### Direction A
According to the excerpt on the EU financial transaction tax, why will the tax now apply in only 11 member states rather than all 27 originally covered? Answer in one to three sentences.
### Direction B
In the excerpt on the EU financial transaction tax, on what date did the European Commission publish the revised draft Directive?
### Direction C
Go on with the excerpt on the EU financial transaction tax, starting after its final sentence.

— start Source excerpt —

The European Union Financial Transaction Tax (EU FTT) is back on the agenda. While only 11 EU member states will now apply the EU FTT, the effect is likely to be felt more widely.
The Directive on the EU FTT that was originally proposed in September 2011 would have covered all 27 EU member states. Following opposition from several member states, a group of 11 – Austria, Belgium, Estonia, France, Germany, Greece, Italy, Portugal, Slovakia, Slovenia and Spain (together, the FTT Zone) – have pressed on under the little-used “enhanced cooperation” procedure, whereby some EU member states can adopt a Directive that does not apply to the other member states.
The European Commission published a revised draft Directive on 14 February 2013 to implement the EU FTT in the FTT Zone. The draft Directive will require unanimous agreement between the FTT Zone states. If agreement is obtained, the EU FTT is proposed to come into force on 1 January 2014.

— end Source excerpt —
— start Information provided —

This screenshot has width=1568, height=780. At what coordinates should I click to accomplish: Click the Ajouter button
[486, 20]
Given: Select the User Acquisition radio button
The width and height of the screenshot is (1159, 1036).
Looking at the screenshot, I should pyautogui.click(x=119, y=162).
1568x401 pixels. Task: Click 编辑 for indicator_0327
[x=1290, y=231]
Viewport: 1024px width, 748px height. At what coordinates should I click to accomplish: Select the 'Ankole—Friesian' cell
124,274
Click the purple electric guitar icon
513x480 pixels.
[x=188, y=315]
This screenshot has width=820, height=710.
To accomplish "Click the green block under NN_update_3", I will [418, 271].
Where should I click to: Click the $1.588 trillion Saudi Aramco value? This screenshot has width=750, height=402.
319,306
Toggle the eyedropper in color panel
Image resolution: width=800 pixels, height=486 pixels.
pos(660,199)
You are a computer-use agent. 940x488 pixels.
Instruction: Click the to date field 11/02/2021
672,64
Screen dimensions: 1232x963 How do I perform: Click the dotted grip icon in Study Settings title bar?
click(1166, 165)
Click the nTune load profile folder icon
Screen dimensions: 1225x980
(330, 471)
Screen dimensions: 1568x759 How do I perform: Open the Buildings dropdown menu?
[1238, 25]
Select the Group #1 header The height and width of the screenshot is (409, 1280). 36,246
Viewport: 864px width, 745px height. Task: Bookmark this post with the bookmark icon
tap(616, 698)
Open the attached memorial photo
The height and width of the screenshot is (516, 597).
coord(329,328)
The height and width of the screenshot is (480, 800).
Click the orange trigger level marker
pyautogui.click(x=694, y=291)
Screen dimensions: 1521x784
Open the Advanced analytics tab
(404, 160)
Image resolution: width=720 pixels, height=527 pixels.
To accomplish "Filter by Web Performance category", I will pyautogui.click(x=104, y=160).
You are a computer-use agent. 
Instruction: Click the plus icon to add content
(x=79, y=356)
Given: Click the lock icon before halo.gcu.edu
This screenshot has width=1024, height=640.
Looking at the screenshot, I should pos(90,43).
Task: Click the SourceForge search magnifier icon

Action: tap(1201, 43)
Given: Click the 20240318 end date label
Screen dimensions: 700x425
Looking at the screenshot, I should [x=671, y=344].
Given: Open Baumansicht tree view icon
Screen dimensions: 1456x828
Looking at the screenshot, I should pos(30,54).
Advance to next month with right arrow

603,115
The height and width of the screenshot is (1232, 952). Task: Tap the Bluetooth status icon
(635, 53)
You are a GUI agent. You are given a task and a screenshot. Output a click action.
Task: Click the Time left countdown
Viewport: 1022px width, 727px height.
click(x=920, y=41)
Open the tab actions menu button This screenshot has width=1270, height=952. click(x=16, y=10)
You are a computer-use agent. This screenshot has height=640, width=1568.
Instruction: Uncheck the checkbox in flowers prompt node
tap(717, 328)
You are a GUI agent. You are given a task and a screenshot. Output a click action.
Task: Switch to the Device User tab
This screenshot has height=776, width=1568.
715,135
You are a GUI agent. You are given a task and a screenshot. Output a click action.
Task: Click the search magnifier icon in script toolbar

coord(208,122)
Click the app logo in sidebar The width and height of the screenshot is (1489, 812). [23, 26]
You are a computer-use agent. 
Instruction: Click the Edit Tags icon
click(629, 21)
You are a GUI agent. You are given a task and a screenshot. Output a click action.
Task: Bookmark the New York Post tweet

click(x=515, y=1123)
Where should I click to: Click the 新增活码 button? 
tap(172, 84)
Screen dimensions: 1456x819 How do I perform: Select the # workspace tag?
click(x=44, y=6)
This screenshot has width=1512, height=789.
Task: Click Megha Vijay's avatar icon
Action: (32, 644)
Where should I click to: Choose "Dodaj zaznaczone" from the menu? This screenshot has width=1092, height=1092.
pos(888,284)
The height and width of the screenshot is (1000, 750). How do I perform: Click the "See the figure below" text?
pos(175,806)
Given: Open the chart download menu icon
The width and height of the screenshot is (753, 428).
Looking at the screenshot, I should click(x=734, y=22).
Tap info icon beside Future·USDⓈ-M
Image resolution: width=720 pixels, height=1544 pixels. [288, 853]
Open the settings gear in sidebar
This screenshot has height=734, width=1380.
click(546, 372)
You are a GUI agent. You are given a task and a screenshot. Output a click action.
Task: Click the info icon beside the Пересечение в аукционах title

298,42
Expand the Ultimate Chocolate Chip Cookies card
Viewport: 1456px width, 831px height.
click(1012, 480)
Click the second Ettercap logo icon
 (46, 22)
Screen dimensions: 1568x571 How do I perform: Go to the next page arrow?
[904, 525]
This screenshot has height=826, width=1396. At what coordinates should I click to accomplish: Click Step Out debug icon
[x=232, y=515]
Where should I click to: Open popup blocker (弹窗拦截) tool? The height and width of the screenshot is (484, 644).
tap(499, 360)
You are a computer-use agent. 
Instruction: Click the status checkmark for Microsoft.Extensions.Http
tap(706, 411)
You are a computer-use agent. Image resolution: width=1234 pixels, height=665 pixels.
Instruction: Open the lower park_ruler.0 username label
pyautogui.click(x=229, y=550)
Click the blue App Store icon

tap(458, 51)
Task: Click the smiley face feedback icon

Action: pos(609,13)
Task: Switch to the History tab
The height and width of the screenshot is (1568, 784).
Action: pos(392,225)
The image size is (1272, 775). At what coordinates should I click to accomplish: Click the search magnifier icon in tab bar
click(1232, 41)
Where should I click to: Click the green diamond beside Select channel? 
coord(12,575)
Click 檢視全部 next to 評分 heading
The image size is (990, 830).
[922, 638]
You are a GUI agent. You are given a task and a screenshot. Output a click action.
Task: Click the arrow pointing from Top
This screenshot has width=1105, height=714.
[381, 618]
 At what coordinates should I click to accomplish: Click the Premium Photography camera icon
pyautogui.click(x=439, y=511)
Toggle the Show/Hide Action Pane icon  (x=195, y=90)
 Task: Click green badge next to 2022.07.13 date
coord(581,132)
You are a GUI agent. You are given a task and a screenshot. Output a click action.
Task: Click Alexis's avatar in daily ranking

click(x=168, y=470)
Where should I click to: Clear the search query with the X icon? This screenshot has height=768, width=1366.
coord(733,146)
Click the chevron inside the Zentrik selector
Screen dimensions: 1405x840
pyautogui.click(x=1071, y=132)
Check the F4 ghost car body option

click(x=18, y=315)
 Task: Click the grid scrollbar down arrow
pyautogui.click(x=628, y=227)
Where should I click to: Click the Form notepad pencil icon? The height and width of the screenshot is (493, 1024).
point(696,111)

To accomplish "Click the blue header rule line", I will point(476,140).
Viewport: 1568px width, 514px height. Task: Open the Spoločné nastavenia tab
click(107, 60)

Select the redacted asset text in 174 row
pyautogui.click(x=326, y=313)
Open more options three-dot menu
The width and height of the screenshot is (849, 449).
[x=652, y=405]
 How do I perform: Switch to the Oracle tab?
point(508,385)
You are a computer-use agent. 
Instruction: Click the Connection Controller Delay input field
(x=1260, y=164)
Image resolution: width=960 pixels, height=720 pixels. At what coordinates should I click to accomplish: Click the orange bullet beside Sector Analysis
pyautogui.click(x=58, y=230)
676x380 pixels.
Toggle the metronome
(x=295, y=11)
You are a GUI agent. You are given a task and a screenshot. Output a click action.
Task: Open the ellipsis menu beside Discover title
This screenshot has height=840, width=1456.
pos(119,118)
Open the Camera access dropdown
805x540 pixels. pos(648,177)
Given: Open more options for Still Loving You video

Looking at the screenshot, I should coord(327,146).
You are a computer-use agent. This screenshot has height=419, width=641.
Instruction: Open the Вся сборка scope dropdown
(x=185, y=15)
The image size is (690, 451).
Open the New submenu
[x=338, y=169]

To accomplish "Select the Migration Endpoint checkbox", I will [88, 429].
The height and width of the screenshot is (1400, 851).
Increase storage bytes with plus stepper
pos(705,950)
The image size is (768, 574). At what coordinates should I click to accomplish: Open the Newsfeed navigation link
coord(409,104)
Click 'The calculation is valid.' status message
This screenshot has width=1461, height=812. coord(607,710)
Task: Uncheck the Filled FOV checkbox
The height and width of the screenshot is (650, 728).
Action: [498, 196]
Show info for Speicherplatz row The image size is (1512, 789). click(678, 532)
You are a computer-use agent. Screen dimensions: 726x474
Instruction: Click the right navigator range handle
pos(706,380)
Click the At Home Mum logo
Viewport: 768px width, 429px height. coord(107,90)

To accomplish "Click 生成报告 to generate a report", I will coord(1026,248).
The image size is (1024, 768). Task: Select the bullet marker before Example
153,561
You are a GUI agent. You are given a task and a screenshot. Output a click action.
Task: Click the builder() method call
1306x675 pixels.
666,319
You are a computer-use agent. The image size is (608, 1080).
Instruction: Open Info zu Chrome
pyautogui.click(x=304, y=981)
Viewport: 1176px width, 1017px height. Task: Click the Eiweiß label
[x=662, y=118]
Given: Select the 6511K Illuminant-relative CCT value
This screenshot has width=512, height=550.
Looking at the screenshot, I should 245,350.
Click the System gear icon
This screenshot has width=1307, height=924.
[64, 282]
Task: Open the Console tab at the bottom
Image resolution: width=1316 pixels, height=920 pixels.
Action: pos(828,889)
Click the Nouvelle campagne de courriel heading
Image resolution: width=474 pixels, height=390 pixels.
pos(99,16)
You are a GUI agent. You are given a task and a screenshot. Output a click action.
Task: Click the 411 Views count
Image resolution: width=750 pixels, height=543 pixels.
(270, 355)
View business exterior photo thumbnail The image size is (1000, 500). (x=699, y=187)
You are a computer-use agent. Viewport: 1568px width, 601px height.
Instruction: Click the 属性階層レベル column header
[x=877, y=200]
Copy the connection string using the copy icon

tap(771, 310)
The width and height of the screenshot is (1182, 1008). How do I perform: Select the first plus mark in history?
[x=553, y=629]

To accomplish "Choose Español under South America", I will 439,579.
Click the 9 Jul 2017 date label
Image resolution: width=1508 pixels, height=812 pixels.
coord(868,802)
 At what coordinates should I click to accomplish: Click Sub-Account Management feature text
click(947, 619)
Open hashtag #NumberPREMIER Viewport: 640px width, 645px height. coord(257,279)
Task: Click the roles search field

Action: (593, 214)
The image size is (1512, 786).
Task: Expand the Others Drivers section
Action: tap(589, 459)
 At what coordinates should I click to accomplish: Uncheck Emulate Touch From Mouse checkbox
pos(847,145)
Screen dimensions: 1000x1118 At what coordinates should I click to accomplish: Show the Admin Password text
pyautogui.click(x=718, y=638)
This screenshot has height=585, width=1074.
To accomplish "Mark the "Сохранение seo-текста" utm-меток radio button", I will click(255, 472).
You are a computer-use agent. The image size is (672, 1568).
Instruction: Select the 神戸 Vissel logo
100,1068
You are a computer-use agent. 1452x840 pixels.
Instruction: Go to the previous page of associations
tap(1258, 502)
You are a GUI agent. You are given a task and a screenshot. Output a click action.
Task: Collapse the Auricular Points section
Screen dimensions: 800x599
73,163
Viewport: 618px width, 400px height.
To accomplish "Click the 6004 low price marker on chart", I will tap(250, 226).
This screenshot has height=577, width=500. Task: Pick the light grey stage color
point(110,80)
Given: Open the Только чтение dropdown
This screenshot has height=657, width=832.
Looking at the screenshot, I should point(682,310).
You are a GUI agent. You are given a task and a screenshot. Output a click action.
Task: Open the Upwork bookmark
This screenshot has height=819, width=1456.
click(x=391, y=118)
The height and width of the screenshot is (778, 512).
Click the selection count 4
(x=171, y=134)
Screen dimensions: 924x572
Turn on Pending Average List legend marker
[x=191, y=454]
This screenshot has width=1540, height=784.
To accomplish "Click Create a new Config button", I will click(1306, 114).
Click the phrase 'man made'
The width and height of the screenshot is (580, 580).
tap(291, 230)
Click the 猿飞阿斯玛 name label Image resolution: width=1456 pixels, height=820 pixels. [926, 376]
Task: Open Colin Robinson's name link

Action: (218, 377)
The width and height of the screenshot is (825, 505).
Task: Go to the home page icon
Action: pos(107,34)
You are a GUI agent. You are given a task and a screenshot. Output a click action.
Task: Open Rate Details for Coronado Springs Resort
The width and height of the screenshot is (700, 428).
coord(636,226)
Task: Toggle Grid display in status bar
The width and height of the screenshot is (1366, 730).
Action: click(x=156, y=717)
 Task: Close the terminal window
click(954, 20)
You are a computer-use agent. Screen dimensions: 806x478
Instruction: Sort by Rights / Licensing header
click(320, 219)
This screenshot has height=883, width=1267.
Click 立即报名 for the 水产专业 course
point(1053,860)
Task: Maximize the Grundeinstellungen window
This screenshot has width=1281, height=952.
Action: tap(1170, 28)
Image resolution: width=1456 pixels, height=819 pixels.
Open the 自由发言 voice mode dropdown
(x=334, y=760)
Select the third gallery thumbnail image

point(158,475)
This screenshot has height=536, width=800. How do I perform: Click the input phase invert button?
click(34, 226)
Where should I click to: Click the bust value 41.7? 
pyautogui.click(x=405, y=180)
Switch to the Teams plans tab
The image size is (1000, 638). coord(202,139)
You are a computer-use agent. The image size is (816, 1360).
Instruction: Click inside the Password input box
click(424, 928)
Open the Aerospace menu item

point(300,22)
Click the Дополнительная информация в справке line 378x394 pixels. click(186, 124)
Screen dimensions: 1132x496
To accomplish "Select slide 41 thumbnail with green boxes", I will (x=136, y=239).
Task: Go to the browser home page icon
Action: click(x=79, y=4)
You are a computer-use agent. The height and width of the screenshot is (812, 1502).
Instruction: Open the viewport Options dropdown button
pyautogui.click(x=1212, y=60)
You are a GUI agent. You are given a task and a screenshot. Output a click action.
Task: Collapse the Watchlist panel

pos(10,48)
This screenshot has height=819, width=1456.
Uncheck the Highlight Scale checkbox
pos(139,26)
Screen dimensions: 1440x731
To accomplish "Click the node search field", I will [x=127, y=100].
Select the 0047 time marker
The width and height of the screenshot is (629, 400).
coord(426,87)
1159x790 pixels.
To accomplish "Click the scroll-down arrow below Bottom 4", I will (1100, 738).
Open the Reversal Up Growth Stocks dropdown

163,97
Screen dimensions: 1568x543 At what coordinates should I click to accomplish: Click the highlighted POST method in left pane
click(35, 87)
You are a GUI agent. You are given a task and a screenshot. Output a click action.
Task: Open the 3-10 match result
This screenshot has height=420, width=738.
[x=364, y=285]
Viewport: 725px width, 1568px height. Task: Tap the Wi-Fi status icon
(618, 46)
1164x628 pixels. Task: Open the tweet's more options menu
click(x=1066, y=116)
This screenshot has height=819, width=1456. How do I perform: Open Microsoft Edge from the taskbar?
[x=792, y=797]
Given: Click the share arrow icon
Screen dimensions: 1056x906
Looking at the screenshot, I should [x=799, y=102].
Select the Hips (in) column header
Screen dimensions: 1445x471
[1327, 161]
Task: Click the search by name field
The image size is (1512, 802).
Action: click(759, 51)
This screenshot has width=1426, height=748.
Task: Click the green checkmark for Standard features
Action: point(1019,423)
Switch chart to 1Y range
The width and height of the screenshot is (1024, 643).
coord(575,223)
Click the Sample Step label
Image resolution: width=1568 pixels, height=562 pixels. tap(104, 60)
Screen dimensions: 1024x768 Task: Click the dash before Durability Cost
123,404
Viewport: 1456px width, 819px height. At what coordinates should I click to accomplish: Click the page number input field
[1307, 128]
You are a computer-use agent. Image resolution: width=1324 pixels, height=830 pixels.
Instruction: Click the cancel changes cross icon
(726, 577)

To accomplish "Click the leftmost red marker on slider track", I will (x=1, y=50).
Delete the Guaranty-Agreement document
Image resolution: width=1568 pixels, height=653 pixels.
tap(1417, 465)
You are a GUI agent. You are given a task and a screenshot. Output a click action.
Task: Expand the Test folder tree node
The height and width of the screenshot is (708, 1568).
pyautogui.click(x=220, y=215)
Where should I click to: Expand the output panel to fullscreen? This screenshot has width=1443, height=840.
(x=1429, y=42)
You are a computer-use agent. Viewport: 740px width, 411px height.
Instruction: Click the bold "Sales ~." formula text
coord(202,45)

— end Information provided —

### Right answer A
Several member states opposed the original 2011 proposal covering all 27 states. Austria, Belgium, Estonia, France, Germany, Greece, Italy, Portugal, Slovakia, Slovenia and Spain then pressed on under the "enhanced cooperation" procedure. That procedure lets some member states adopt a Directive that does not apply to the others.

### Right answer B
14 February 2013.

### Right answer C
Subject to the inclusion of the “issuance principle” (see below), the main proposals in the revised Directive broadly track the framework of the September 2011 draft. In summary, the framework is as follows:
- To charge the EU FTT on transactions in a wide variety of financial instruments, structured securitisation products and derivatives. Primary securities issuances, loans and spot currency transactions are not intended to be included;
- To provide for an FTT Zone state to impose the EU FTT charge on, potentially, each financial institution which is party to such a transaction and which comes within the “residence principle”. “Financial institution” is defined very widely, and may include pension funds and other collective investment schemes. Broadly, the charge under the residence principle applies where:
- The financial institution is established or resident in, or acting through a branch in, the FTT Zone state,
- The financial institution is acting under a regulatory authorisation from the FTT Zone state (including through a regulatory passport into that FTT Zone state), or
- A financial institution which is otherwise outside the scope of the charge enters into a transaction with a financial institution that is within the charge, or enters into a transaction with a non-financial institution party that is itself in an FTT Zone state;
- Where the EU FTT applies, the relevant financial institutions are primarily liable. However, each party to the transaction – including persons other than financial institutions – is jointly and severally liable if the EU FTT is not paid on time. While there is an exemption from the primary charge for central counterparties, conducting a transaction on an exchange in the FTT Zone may itself cause the charge to apply to other parties; and
- To set a minimum rate of 0.1% of transaction value, or 0.01% of the notional amount in the case of derivatives. Each FTT Zone state is free to set its own rate at or above the minimum.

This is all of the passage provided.